The original state of the board will be given to you as a String[] board. Each element contains N characters and represents a single row. The characters are mirrors in that row listed left to right. The rows are given in the top to bottom order. Consider an example:

Such board would be represented as {"LLLR", "RLRR", "LLLL", "RRRL"}.

By some reason you are not comfortable with all those mirrors and you want to destroy them. You've got a laser which can be used to cast rays. A ray is cast from outside of the board perpendicular to one of its side and so that it intersects (enters) this side exactly at the middle of some cell. The ray moves straight until it hits a mirror. Then it is reflected by physics laws and the mirror is instantly destroyed (even before the ray is able to exit the given cell).
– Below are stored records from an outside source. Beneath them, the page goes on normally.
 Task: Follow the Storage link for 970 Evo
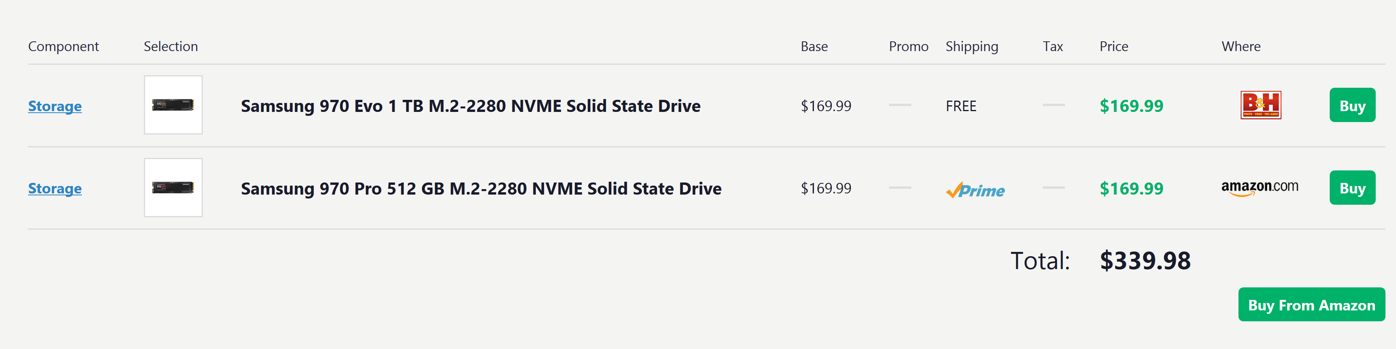point(55,106)
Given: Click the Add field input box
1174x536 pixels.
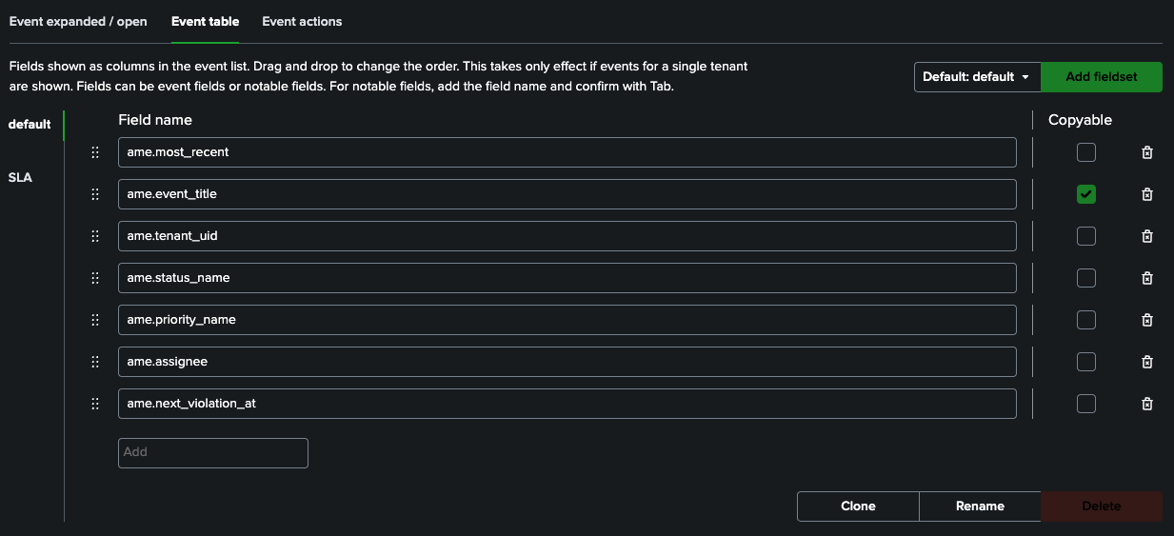Looking at the screenshot, I should point(213,452).
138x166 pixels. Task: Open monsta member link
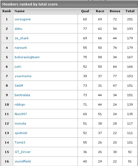point(20,123)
The process continues in this fashion and ends when the ray exits the board. Here is an example:

Let's number the rows (top to bottom) and columns (left to right) with numbers 0 to N-1. Let's also assume there are imaginary rows -1 (above row 0) and N (below row N-1), as well as columns -1 (to the left of column 0) and N (to the right of column N-1). Then the ray follows the following rote in (row, column) coordinates: (4, 2) - (3, 2) - (3, 1) - (2, 1) - (2, 2) - (1, 2) - (1, 1) - (4, 1). Note that when the ray reaches cell (1, 1), the mirrors at (2, 1) and (3, 1) are already destroyed, so the ray will just exit the board after getting reflected at (1, 1).

Since your goal is to destroy all mirrors, you will continue casting rays until all of them are destroyed. For example, you can cast a second ray as follows:

After that all mirrors are destroyed, so you're done.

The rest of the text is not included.